━━ Records provided
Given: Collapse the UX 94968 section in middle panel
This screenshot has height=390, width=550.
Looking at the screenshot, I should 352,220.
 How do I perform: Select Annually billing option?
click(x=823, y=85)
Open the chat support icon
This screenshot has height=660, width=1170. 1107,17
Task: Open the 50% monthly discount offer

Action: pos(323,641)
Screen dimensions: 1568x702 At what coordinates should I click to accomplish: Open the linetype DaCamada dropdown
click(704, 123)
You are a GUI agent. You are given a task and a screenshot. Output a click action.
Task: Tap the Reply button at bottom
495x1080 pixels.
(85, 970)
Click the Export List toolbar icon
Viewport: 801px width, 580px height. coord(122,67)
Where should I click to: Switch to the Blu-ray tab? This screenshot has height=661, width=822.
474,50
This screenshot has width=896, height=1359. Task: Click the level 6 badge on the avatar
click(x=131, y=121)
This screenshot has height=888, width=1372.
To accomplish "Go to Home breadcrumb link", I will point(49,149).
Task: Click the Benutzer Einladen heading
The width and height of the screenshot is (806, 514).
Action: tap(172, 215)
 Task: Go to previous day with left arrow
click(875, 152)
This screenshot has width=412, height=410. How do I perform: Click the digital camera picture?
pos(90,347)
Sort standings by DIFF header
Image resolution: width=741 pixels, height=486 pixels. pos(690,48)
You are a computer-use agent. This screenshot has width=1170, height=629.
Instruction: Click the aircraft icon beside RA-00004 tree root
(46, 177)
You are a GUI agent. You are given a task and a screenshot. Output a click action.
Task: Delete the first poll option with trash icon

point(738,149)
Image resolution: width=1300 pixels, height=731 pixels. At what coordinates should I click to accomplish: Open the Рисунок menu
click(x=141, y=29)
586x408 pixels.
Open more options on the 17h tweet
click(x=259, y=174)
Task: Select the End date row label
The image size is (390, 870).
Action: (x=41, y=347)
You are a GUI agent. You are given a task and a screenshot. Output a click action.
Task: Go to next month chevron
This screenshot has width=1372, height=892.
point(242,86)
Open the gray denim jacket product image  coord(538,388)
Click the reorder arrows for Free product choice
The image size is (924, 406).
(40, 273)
━━━━
Would you transcribe the entries above exactly as they appear?

Given: Collapse the UX 94968 section in middle panel
This screenshot has height=390, width=550.
Looking at the screenshot, I should 352,220.
 How do I perform: Select Annually billing option?
click(x=823, y=85)
Open the chat support icon
This screenshot has height=660, width=1170. 1107,17
Task: Open the 50% monthly discount offer

Action: pos(323,641)
Screen dimensions: 1568x702 At what coordinates should I click to accomplish: Open the linetype DaCamada dropdown
click(704, 123)
You are a GUI agent. You are given a task and a screenshot. Output a click action.
Task: Tap the Reply button at bottom
495x1080 pixels.
(85, 970)
Click the Export List toolbar icon
Viewport: 801px width, 580px height. coord(122,67)
Where should I click to: Switch to the Blu-ray tab? This screenshot has height=661, width=822.
474,50
This screenshot has width=896, height=1359. Task: Click the level 6 badge on the avatar
click(x=131, y=121)
This screenshot has height=888, width=1372.
To accomplish "Go to Home breadcrumb link", I will point(49,149).
Task: Click the Benutzer Einladen heading
The width and height of the screenshot is (806, 514).
Action: tap(172, 215)
 Task: Go to previous day with left arrow
click(875, 152)
This screenshot has width=412, height=410. How do I perform: Click the digital camera picture?
pos(90,347)
Sort standings by DIFF header
Image resolution: width=741 pixels, height=486 pixels. pos(690,48)
You are a computer-use agent. This screenshot has width=1170, height=629.
Instruction: Click the aircraft icon beside RA-00004 tree root
(46, 177)
You are a GUI agent. You are given a task and a screenshot. Output a click action.
Task: Delete the first poll option with trash icon

point(738,149)
Image resolution: width=1300 pixels, height=731 pixels. At what coordinates should I click to accomplish: Open the Рисунок menu
click(x=141, y=29)
586x408 pixels.
Open more options on the 17h tweet
click(x=259, y=174)
Task: Select the End date row label
The image size is (390, 870).
Action: (x=41, y=347)
You are a GUI agent. You are given a task and a screenshot. Output a click action.
Task: Go to next month chevron
This screenshot has width=1372, height=892.
point(242,86)
Open the gray denim jacket product image  coord(538,388)
Click the reorder arrows for Free product choice
The image size is (924, 406).
(40, 273)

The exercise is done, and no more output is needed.